Em 1990, Rita partiu para o bem sucedido projeto Bossa n' roll, caindo na estrada com o show mais assistido de 91 e lançando no Brasil a febre dos discos acústicos. Revia seus 25 anos de carreira acompanhada apenas por dois violões. No palco, apenas Rita e Alexandre Fontanetti. 350 mil cópias depois, montou uma banda de rock nos moldes do Tutti Frutti, voltou para o estúdio e retomou a dobradinha que fazia com Lúcia Turnbull, na época.

No início do ano de 95, só se falava nos shows que os Rolling Stones fariam no Brasil. De próprio punho, Mick Jagger passou um fax para a produtora brasileira exigindo a apresentação de Rita nos shows de abertura. Convite feito e aceito, Rita roubou a cena dos americanos do Spin Doctors com o melhor show de abertura.

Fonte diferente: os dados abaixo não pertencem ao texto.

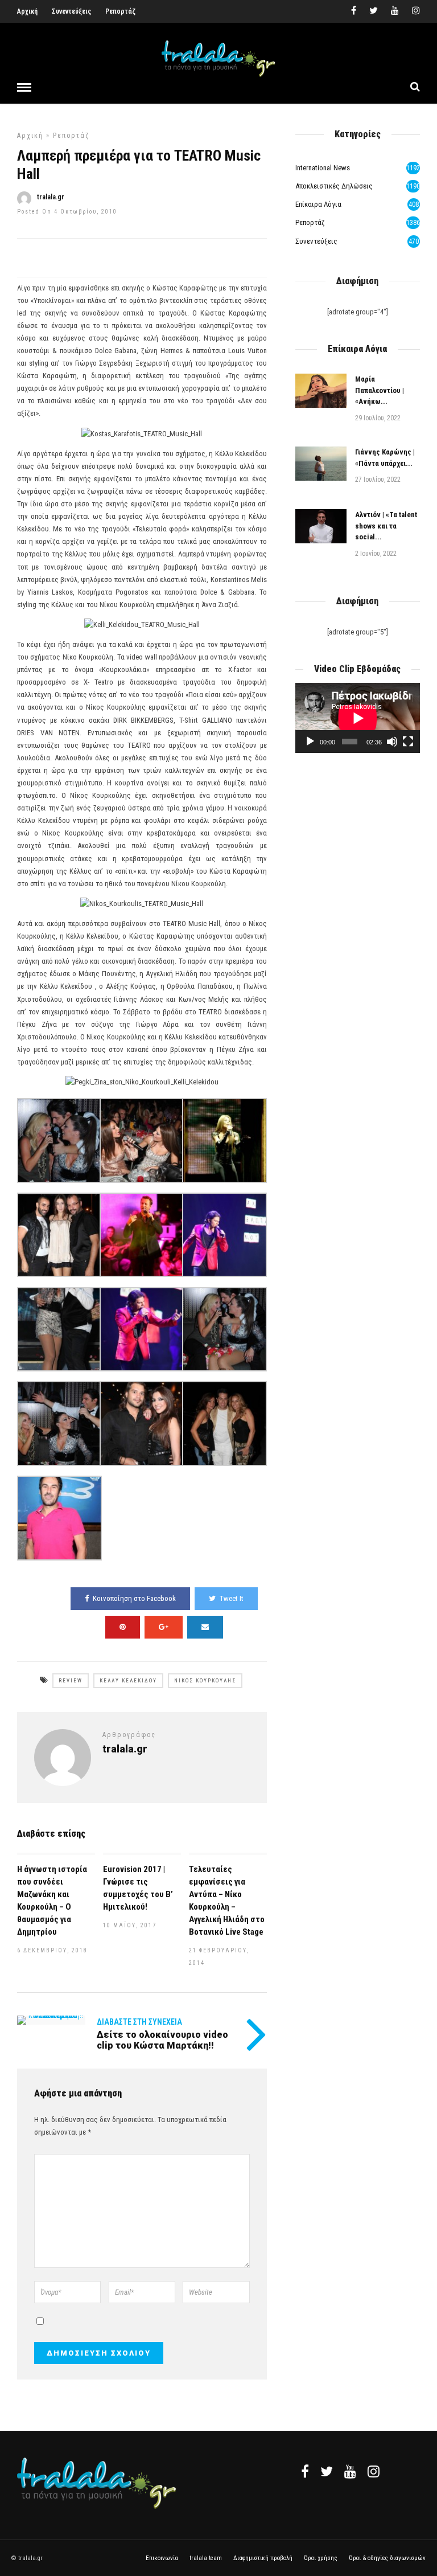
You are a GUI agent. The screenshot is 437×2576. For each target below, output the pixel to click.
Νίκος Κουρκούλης (205, 1681)
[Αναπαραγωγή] (310, 741)
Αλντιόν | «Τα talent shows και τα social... (386, 525)
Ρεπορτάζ (120, 11)
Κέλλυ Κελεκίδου (128, 1681)
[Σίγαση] (392, 741)
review (71, 1681)
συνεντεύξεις (316, 241)
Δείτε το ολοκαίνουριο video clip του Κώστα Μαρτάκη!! (162, 2040)
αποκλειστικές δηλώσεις (334, 186)
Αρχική (27, 11)
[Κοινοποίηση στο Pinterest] (122, 1627)
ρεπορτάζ (71, 136)
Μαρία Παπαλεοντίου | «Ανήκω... (379, 390)
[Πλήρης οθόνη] (408, 741)
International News (322, 167)
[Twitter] (326, 2471)
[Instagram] (416, 11)
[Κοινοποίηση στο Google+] (164, 1627)
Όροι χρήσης (320, 2558)
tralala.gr (50, 197)
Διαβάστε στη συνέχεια (139, 2021)
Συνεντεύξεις (71, 11)
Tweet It (232, 1598)
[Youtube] (395, 11)
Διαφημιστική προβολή (262, 2558)
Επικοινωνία (162, 2558)
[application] (357, 718)
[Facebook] (305, 2471)
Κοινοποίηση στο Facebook (134, 1598)
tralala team (205, 2558)
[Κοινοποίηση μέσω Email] (205, 1627)
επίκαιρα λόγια (318, 204)
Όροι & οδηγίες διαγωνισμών (387, 2558)
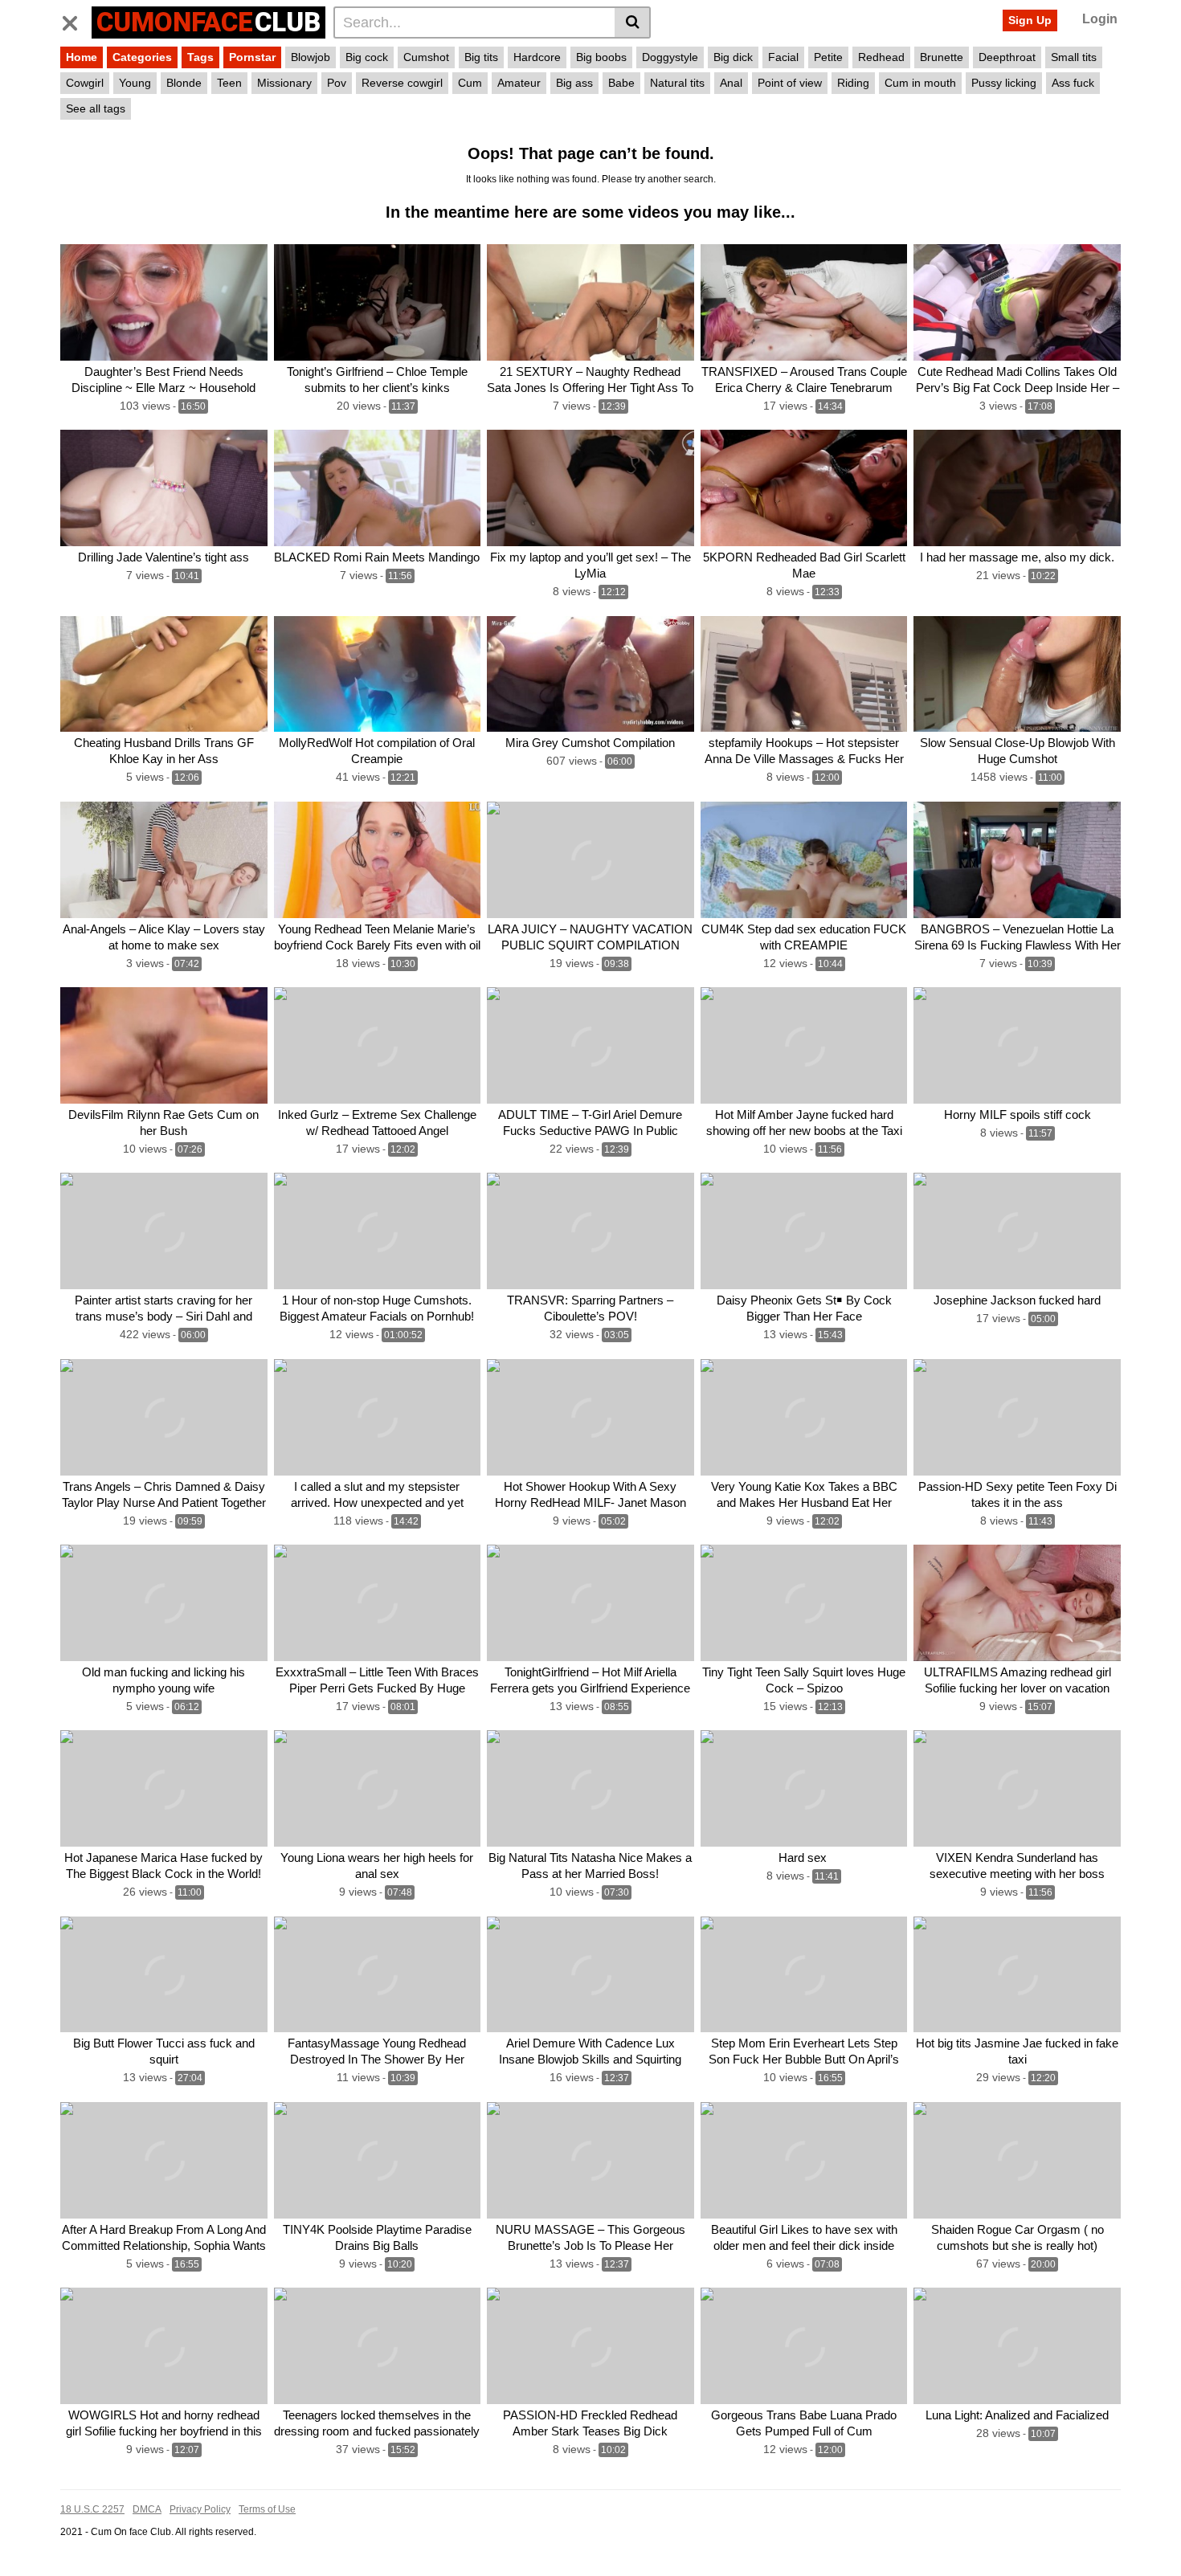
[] (633, 22)
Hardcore (537, 57)
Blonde (184, 82)
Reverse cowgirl (402, 82)
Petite (828, 57)
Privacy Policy (200, 2509)
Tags (200, 57)
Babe (621, 82)
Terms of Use (267, 2509)
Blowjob (310, 57)
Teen (229, 82)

Poucas semanas antes da apresentação, Rita havia sido internada. Os boatos davam conta de tentativa de suicídio, que a roqueira explicou como um leve acidente à base de chá de Trombeta. Rita passou alguns dias internada, chegando a ficar em estado de coma, o que preocupou seus fãs e a produção dos Stones. No palco, mostrou que estava completamente recuperada do que chamou de "um exagero de fim de ano". No último dos dois dias da apresentação carioca, recebeu o telefonema de Mick Jagger pedindo que trocasse de lugar com os Spin Doctors e fizesse o show imediatamente antes dos Stones.

Dessa rápida apresentação, saiu a turnê A marca da Zorra, que marcou a volta de Roberto de Carvalho ao comando da banda.

Um ano depois, tornou-se a primeira mulher e primeira figura do pop a receber o Prêmio Shell para a Música Brasileira. No início de 97, foi a vez do já tradicional Prêmio Sharp de Música homenagear Rita em uma festa de gala no Teatro Municipal do Rio de Janeiro.

Com a parceria com Roberto efetivamente retomada, ainda que não creditada, Rita saiu na turnê de divulgação do CD Santa Rita de Sampa com mais um membro da família na banda: o filho Beto Lee.

Para comemorar seus cinqüenta anos, Rita em turnê com o show Acústico, mais um da série de musicais produzidas pela MTV brasileira. O disco foi um grande sucesso, com 650 mil cópias vendidas.

Em 2000 mais uma vez retomou as guitarras e usou influências da música eletrônica no disco e show 3001.